Il padiglione italiano all'Arsenale di Venezia (Awakening/Getty Images)

Su Google si può visitare la Biennale di Venezia

Una nuova iniziativa del Google Cultural Insitute consente di vedere tutte le opere esposte e di visitare i padiglioni della Biennale come si fa con Street View

Il padiglione italiano all'Arsenale di Venezia (Awakening/Getty Images)

La Biennale di Venezia e Google hanno stretto un accordo per rendere disponibile online una selezione delle opere presentate alla rassegna d’arte contemporanea di Venezia. Su Google Cultural Institute, una piattaforma di Google per l’arte che permette di visitare musei e visualizzare opere in alta definizione dallo schermo del proprio computer o smartphone, si potranno vedere circa 4.000 opere d’arte presentate alla Biennale nei padiglioni di 70 paesi e si potranno visitare alcuni dei padiglioni e delle aree dell’esposizione grazie a un sistema simile a quello di Google Street View. L’accordo è stato annunciato il 21 ottobre dal ministro per i Beni e le Attività Culturali Dario Franceschini, dal presidente della Biennale di Venezia Paolo Baratta e dal direttore del Google Cultural Institute Amit Sood. Grazie a questa iniziativa chi non potrà andare a visitare fisicamente la Biennale prima della sua chiusura il 22 novembre, potrà comunque farsi un’idea delle opere esposte.
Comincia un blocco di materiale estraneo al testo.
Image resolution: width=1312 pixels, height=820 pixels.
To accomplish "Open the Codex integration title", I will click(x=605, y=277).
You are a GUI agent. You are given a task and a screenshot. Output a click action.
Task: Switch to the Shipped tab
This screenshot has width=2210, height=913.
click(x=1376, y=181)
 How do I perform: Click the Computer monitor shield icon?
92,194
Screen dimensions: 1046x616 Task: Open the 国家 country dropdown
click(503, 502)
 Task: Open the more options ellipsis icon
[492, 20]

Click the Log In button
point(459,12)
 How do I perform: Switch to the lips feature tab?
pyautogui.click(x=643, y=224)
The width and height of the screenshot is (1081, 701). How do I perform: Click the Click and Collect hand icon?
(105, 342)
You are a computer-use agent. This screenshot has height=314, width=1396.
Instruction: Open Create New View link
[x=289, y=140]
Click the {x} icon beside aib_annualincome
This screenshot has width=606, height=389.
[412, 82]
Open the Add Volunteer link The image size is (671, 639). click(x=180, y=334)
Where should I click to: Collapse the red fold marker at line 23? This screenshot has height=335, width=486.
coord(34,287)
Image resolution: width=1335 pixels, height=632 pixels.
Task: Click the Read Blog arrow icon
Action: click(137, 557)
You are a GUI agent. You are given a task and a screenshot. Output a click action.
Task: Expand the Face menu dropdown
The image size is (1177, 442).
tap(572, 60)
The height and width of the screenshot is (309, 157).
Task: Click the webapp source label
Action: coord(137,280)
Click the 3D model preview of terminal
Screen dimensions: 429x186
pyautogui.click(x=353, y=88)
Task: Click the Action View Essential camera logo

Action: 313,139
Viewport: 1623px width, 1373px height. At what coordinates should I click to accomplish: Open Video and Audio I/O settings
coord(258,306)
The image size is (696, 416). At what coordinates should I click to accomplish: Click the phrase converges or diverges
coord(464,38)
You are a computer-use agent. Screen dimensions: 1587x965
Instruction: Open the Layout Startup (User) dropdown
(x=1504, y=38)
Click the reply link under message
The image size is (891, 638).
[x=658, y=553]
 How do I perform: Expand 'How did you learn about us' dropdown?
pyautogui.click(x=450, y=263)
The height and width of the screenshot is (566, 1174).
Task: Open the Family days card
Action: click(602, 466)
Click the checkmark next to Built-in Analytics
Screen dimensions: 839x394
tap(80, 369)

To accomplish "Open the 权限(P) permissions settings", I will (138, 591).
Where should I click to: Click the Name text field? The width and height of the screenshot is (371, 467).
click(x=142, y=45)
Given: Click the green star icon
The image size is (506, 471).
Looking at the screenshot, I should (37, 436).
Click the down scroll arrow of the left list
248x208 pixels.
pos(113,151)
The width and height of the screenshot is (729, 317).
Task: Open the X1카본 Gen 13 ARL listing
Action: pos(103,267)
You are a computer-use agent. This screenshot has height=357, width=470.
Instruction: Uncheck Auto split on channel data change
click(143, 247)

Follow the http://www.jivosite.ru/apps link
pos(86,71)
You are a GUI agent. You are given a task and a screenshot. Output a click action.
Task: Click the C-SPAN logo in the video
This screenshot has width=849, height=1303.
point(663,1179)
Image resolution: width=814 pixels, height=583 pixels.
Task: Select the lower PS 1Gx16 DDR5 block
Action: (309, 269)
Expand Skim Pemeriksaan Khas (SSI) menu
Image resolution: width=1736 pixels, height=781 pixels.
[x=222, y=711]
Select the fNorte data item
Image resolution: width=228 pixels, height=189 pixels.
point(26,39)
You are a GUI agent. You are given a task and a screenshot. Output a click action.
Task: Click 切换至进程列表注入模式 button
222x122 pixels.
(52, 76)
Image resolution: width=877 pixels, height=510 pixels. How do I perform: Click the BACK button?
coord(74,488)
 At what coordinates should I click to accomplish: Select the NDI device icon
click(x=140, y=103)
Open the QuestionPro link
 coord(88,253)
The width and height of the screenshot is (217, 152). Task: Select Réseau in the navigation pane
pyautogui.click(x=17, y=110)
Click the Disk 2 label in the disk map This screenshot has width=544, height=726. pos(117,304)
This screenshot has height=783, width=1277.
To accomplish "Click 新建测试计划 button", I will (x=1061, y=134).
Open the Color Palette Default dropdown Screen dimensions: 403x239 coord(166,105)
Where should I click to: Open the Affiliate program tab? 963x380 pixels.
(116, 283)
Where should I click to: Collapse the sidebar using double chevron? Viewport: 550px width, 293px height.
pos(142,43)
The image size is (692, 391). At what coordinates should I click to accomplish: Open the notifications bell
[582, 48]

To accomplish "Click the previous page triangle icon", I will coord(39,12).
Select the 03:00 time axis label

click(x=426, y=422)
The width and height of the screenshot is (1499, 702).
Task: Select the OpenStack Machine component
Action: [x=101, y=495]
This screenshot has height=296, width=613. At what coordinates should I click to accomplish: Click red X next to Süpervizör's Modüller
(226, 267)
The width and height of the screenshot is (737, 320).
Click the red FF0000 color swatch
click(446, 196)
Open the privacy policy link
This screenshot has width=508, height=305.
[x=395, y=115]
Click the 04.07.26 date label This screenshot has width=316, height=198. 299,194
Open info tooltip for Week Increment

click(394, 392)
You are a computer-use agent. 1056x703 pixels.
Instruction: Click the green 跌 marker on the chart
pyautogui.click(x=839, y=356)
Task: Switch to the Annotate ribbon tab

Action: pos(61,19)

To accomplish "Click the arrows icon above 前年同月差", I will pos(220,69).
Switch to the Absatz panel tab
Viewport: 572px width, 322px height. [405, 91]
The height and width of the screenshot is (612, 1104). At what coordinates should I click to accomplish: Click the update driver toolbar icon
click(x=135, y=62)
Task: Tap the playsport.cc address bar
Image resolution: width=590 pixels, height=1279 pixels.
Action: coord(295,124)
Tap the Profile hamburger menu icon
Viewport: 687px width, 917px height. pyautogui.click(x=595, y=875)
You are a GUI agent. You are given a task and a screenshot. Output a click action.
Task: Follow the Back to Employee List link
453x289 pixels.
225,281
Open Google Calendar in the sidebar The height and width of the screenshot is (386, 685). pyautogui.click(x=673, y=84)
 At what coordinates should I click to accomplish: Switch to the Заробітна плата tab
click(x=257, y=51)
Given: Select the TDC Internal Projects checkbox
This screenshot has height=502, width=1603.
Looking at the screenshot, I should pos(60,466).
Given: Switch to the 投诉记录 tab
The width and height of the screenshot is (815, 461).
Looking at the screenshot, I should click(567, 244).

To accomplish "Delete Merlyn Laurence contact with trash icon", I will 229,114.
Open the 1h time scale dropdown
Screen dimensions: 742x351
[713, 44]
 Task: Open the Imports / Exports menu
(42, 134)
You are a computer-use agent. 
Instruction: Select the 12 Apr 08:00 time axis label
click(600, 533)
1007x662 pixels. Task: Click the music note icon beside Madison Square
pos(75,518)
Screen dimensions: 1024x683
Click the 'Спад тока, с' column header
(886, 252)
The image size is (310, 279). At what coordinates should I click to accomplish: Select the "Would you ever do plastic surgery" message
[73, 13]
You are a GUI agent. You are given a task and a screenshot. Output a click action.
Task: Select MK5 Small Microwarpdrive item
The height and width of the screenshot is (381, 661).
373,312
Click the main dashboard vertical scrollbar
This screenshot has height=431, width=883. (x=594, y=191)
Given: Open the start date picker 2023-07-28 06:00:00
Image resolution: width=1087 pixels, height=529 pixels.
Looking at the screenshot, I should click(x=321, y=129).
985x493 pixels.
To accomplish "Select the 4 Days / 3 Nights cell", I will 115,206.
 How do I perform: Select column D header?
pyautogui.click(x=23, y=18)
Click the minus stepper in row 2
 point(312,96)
La visita della Biennale può essere fatta anche usando il visore per la realtà virtuale di Google, il Cardboard. Google e la Biennale hanno prodotto un’applicazione specifica per l’esposizione che può essere scaricata dal Play Store, la pagina di Google per scaricare app. Dalla pagina iniziale dell’applicazione è possibile visualizzare sulla mappa di Venezia dove si trovano i vari padiglioni della Biennale. Selezionando un singolo padiglione si apre quindi la pagina che lo descrive, con l’opzione per poterlo visitare (con le stesse modalità che si usano per Google Street View) o per poterne vedere le opere. Oltre che per padiglione, le opere possono essere sfogliate in base ad altri criteri: autore, materiale, collezione, data e tipo di opera.